§ **Exercise**
Pull out every line with the word "computer" from the entries below.

§ **Data listing**
---------------

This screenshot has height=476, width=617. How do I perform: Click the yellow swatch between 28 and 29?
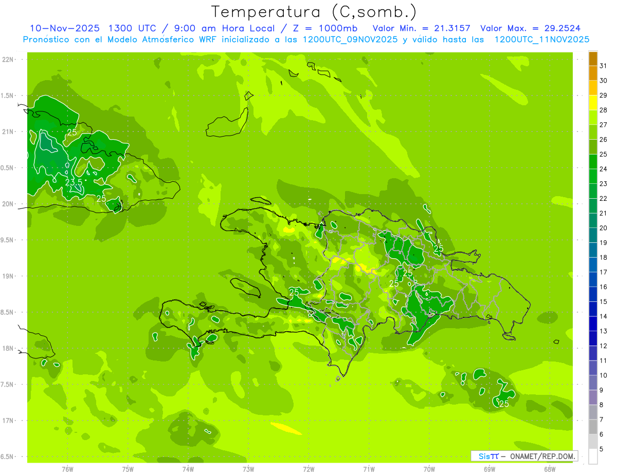tap(593, 103)
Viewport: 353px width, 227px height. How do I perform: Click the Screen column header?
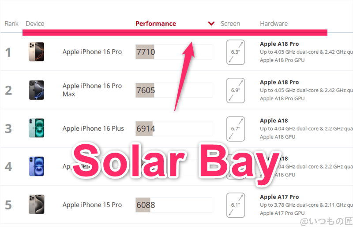230,24
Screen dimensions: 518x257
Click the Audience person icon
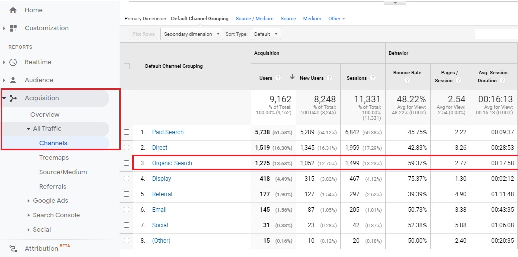point(13,80)
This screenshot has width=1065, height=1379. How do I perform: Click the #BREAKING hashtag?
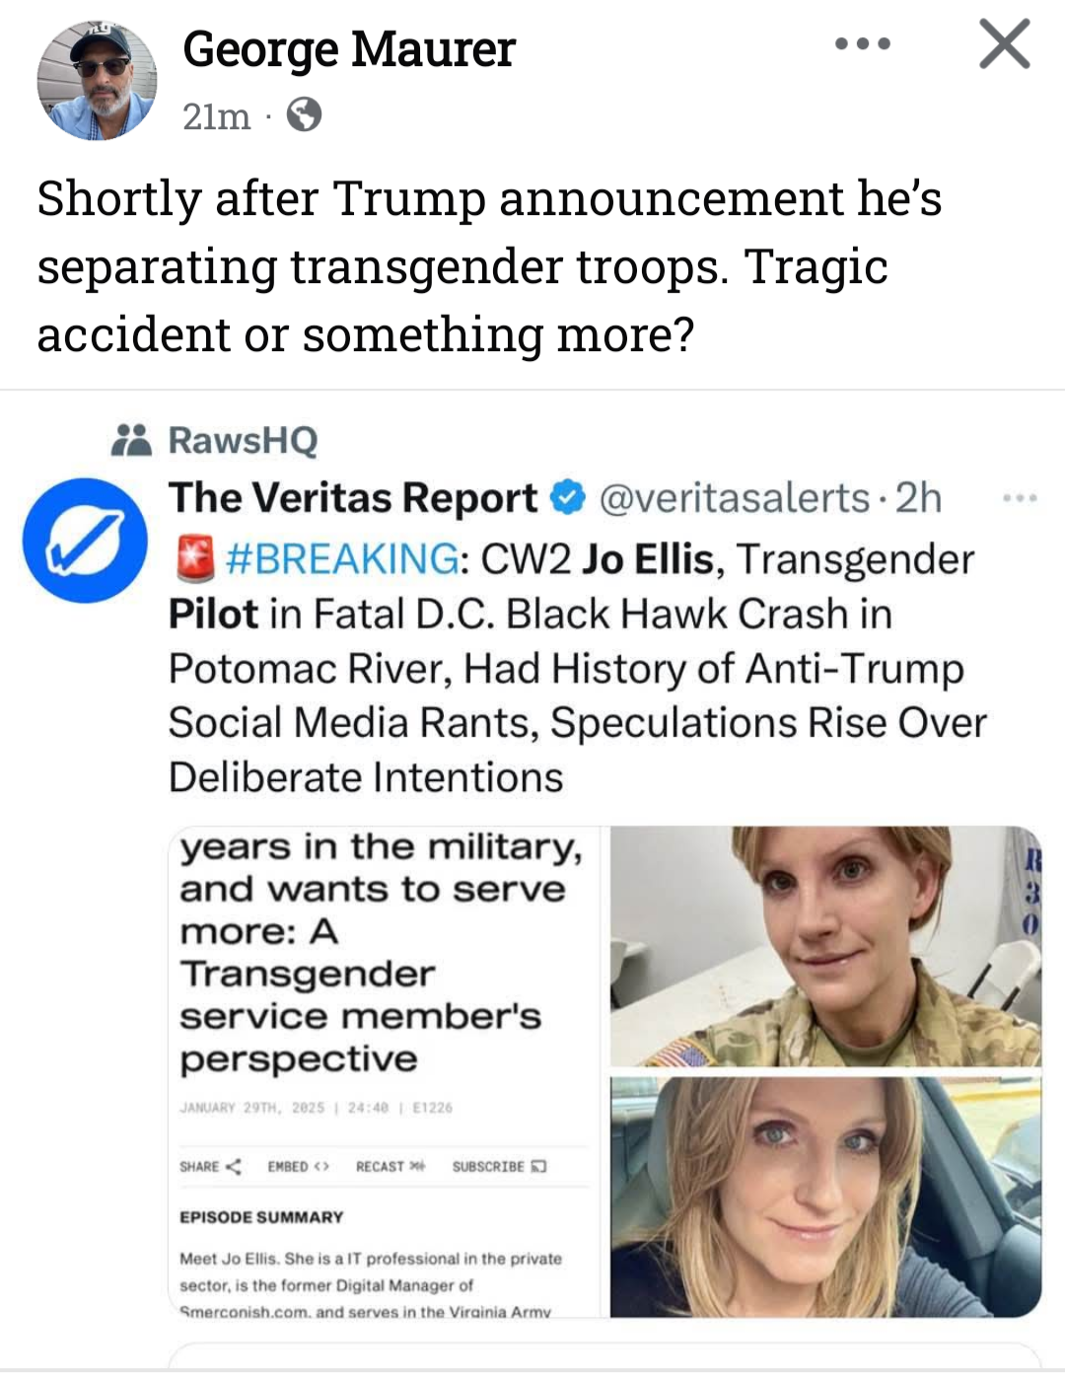tap(342, 559)
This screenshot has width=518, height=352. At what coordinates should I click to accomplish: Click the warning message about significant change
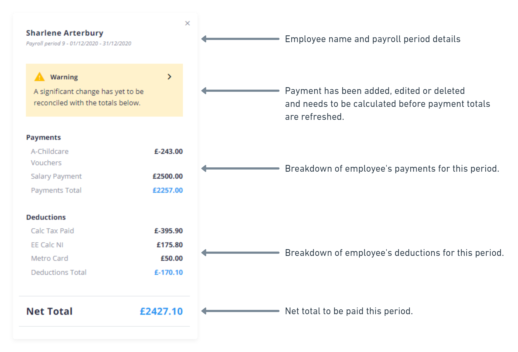[88, 97]
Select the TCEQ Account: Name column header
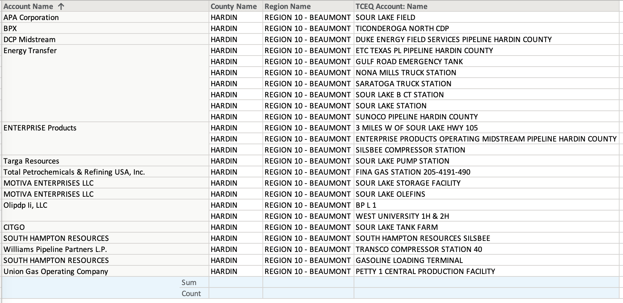623x303 pixels. pyautogui.click(x=391, y=7)
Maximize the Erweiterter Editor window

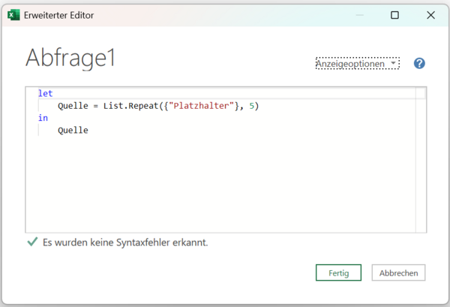coord(395,14)
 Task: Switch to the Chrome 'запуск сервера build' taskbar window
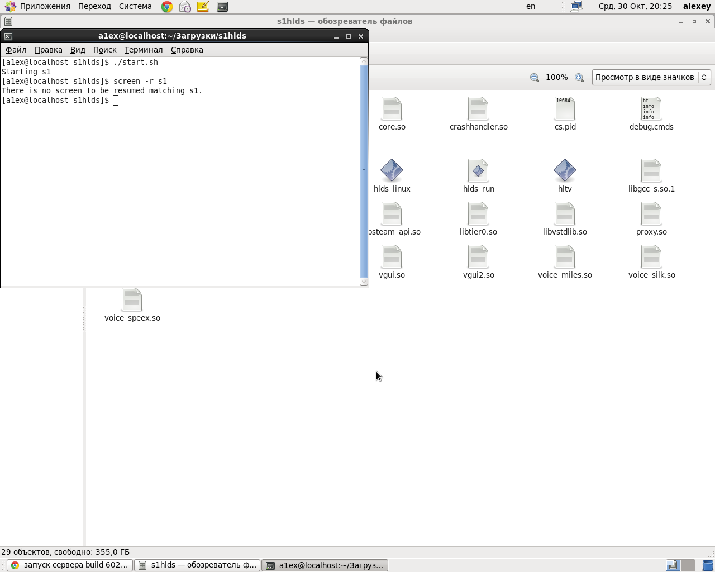pos(70,565)
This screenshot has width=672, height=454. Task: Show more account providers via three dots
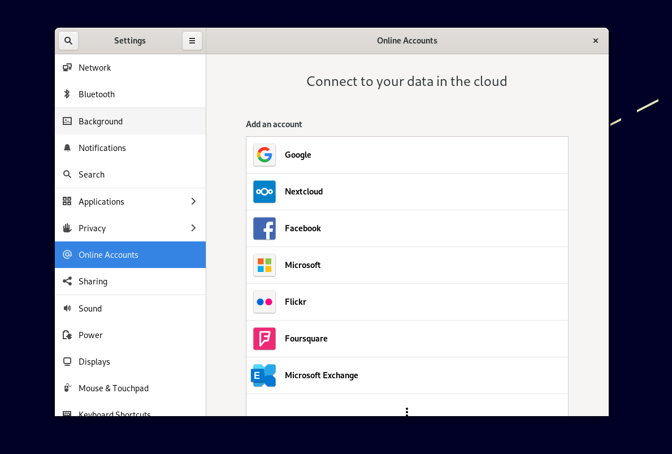click(407, 412)
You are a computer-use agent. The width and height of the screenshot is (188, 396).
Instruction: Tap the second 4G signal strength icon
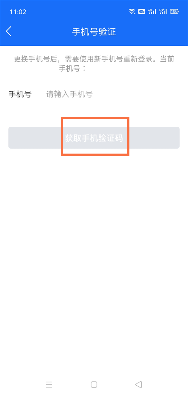tap(163, 12)
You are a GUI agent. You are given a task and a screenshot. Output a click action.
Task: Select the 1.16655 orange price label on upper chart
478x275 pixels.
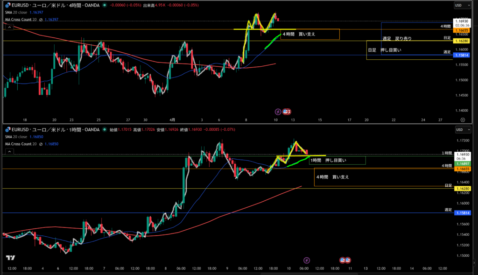461,30
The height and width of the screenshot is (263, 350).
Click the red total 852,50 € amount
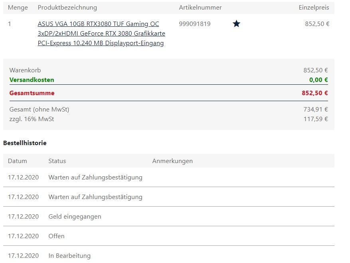314,93
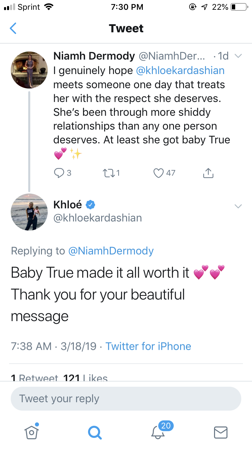Open the Search tab

[94, 432]
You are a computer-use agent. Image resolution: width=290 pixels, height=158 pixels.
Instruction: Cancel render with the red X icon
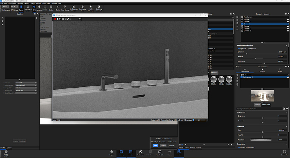point(55,19)
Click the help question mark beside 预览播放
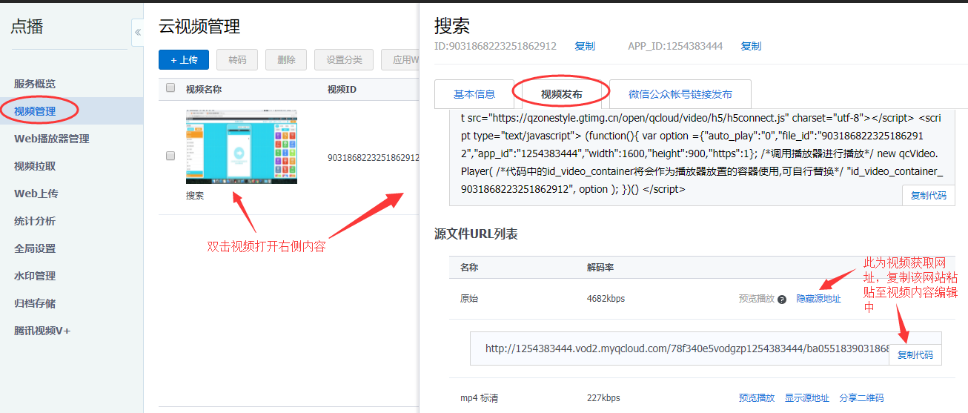 click(x=781, y=300)
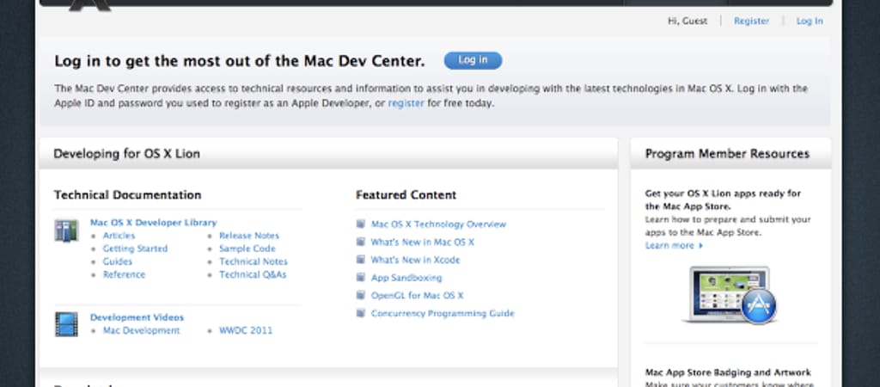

---------------

§ **Answer for the task**
You are a computer-use agent. The width and height of the screenshot is (188, 396).
You are a computer-use agent. Image resolution: width=290 pixels, height=158 pixels.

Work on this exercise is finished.